• **Work task 1**: Rewrite the lake discussion between "Response by poster: Good" and "super-phosphate addition continues.", inclusive, substituting "industrial discharge" for "industrial drainage".
• **Work task 2**: Resume the lake discussion after its last sentence and carry the text forward.

This paper's - Recolonisation by macrobenthos... - citations look interesting:

I'm hoping my intervention to the situation will reinvigorate public discussion and introduce the possibility of viable solutions that integrate the community, Maori (NZ's native people) along with solutions based around natural processes and hopefully some level of harvest.
posted by unearthed at 3:35 PM on August 19, 2018


All of those papers basically just repeat the fact that if you have too many nutrients they end up in the sediment and then if you disturb the sediments they become re-suspended. That is well understood and why removing the sediments is the easiest way to prevent the toxic algae blooms. Often they are pumped onto fields as fertilizer.

You cannot effectively make an adapted nutrient poor ecosystem massively more productive for a while past a certain point, which is what I think you want to do. It'll switch to a different ecosystem. There is a reason people farm carp and tilipia. And you cannot "farm" one species in the ecosystem without all kinds of knock on effects. And it would cost a lot too to do what you're saying. Plus do you really want to harvest from a lake with toxic algae blooms? That stuff is nasty.

One thing that I'd look into is diverting much of the inflow into a bio-algae system before it reaches the lake. Give free diesel to the farmers in exchange for not fertilizing near the riparian and fencing off buffers. That is the best and highest use of farm run off in my opinion. Although you still have to deal with salts etc but it's definitely the future.
posted by fshgrl at 7:07 PM on August 19, 2018 [1 favorite]


Response by poster: Good points fshgrl, thanks for casting your eye over the papers - there are huge levels of phosphate in the lake, there was unrestricted industrial drainage from 1910 to 1955 (>43000 Kg) and agriculture super-phosphate addition continues.

Current hard solutions are being costed at NZ$2M and I would imagine these will double, so funding is available. Yes I realise there are limits to production from the lake - as for 'harvest' it is tpoo early to say - I'm just hoping to provoke a more open discussion at first.

Pre-lake diversion, thanks - there is room for a lemma or similar approach as there's a wide water meadow before the lake. The riparian side has become a legislative nightmare/quagmire - but kiwis LOVE shiny metal solutions.

(Dataset entries)
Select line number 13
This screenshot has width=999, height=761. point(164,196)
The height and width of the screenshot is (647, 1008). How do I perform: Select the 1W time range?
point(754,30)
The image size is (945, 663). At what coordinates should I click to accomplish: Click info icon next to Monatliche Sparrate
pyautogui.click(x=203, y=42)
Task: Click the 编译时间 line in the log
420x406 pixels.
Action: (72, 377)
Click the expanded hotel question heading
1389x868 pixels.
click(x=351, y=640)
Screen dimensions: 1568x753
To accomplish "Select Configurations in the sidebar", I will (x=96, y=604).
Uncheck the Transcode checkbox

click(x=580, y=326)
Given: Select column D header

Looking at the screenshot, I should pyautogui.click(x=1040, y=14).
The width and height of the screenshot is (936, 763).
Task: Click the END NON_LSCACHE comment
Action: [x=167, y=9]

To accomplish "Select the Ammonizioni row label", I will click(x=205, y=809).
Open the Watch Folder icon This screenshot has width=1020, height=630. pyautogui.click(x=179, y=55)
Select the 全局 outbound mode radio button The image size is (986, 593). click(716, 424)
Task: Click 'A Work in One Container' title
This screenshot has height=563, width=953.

• **Response box 1**:
Response by poster: Good points fshgrl, thanks for casting your eye over the papers - there are huge levels of phosphate in the lake, there was unrestricted industrial discharge from 1910 to 1955 (>43000 Kg) and agriculture super-phosphate addition continues.

• **Response box 2**:
posted by unearthed at 1:50 AM on August 20, 2018 [1 favorite]


Totally off the wall idea, but what about an algal farm at the inlet to the lake. If you could take the phosphorus rich runoff water and intercept it before it goes into the lake and instead grow some useful algae (oil algae) using the water and then release clean water without the extra P back into the lake. Essentially make a farmed wetland where you are farming algae instead of whatever the farmers are growing. As a bonus given a large enough area the farmers can then plow the dried algae into their fields capturing the carbon from the algae and recycling the phosphorus in a less runoff prone form. I'm sure there are a multitude of reasons that this will not work, but even if people had a solar powered pump that is filtering out the water near their houses as mandated by the byelaws of building on the lake (assuming such byelaws can be put into place) then while it would take a long time to filter out the algae, it wouldn't take that long assuming a massively parallel continuously operating system. You would start to see benefits well before complete filtration anyways.
posted by koolkat at 3:07 AM on August 20, 2018


Best answer: Well a shiny metal solution could be doable!
posted by fshgrl at 8:37 PM on August 20, 2018


Response by poster: koolkat - not off the wall at all especially after
fshgrl's addition - which is very, very useful, especially the https://biofuels-news.com Sandia page.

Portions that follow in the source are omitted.